### Task instructions
Duplicate the items below line for line, with no changes.

### Data extract
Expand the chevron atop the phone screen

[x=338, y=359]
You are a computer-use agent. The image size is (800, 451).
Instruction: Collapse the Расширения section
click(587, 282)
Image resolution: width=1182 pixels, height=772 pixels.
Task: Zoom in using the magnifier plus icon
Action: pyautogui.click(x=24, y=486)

### Final answer
Expand the chevron atop the phone screen

[x=338, y=359]
You are a computer-use agent. The image size is (800, 451).
Instruction: Collapse the Расширения section
click(587, 282)
Image resolution: width=1182 pixels, height=772 pixels.
Task: Zoom in using the magnifier plus icon
Action: pyautogui.click(x=24, y=486)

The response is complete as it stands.